* [DATA]:
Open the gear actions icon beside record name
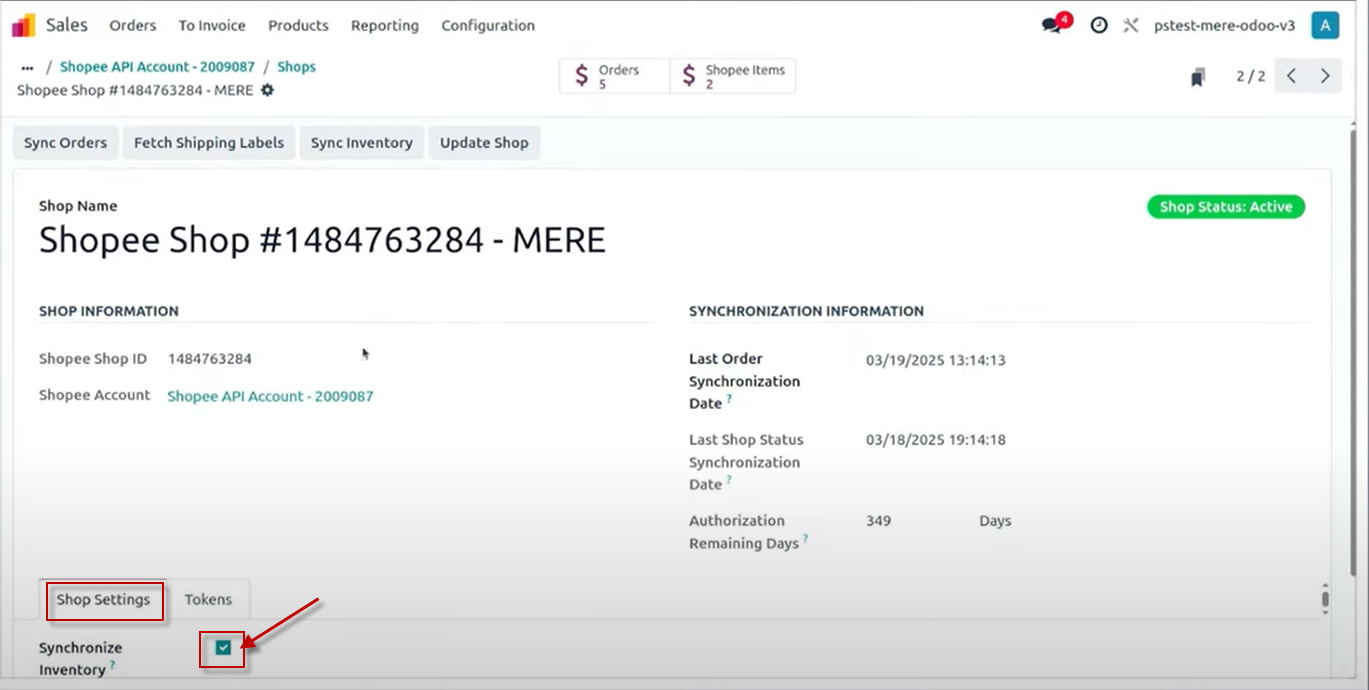 point(267,90)
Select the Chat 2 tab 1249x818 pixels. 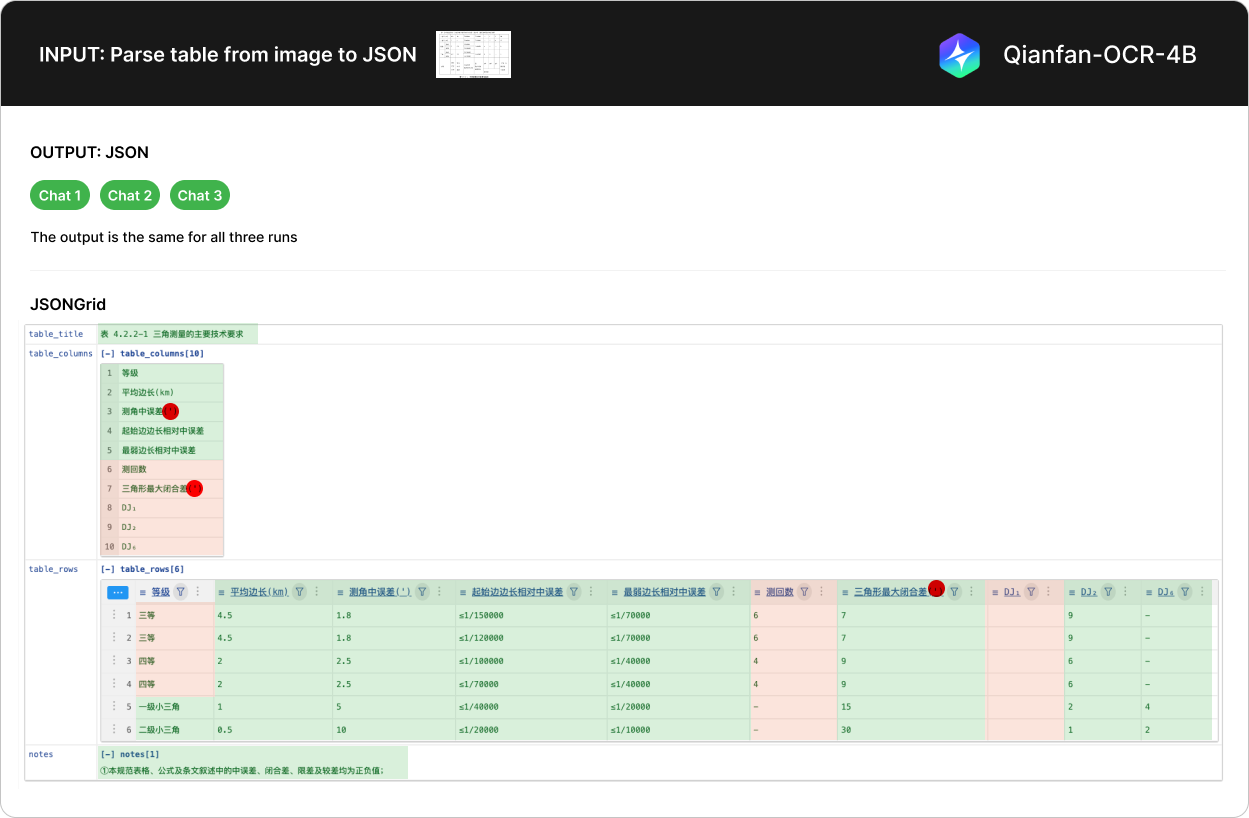(130, 195)
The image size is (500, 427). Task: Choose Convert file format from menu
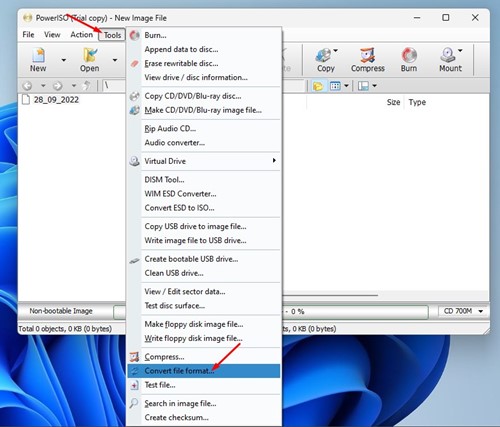204,371
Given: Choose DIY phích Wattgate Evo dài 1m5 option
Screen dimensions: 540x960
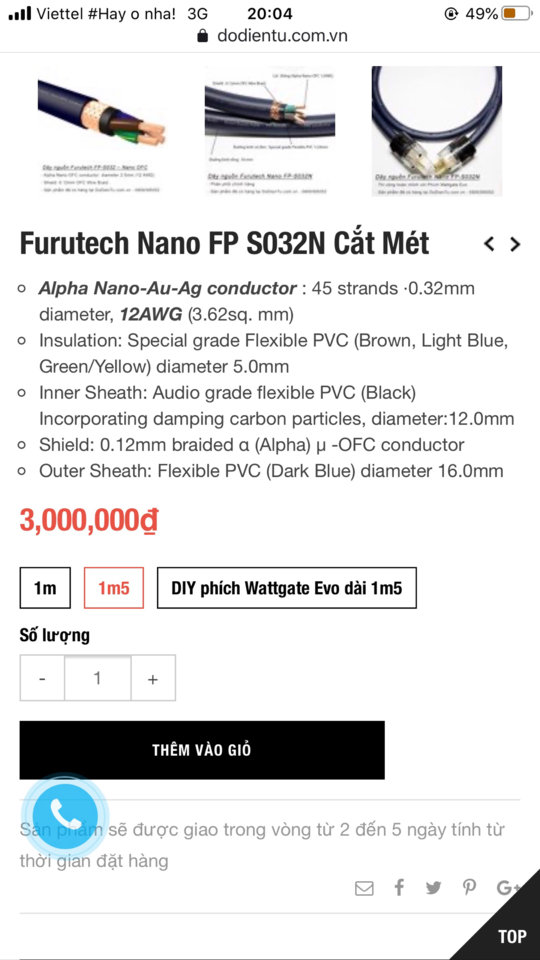Looking at the screenshot, I should pyautogui.click(x=287, y=588).
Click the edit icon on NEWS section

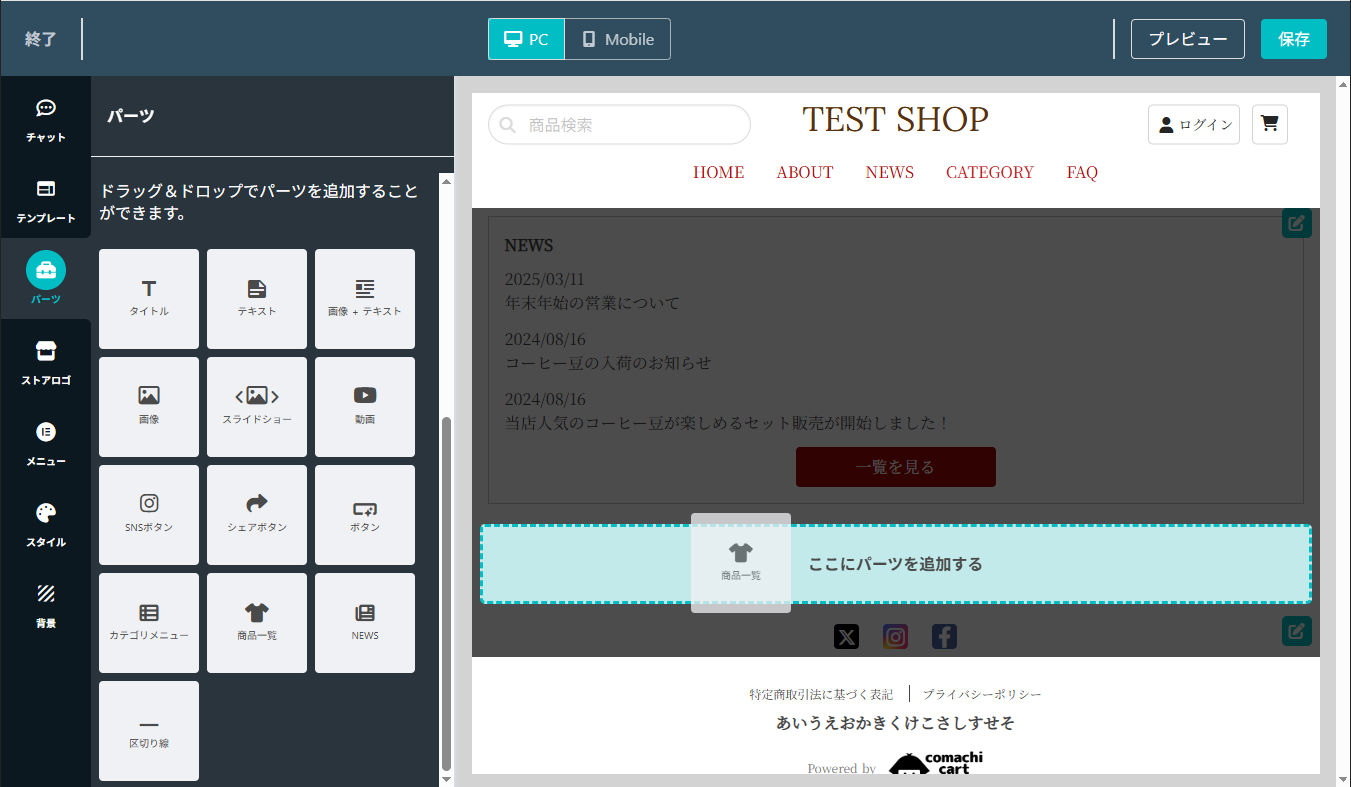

* [TASK STATEMENT]:
Every line from the one that contains "The image size" through the end of the records above is to be reproduced exactly; no picture goes in the copy.

* [RESULT OF THE EXERCISE]:
The image size is (500, 427). Task: Choose Convert file format from menu
204,371
Given: Choose DIY phích Wattgate Evo dài 1m5 option
Screen dimensions: 540x960
Looking at the screenshot, I should pyautogui.click(x=287, y=588).
Click the edit icon on NEWS section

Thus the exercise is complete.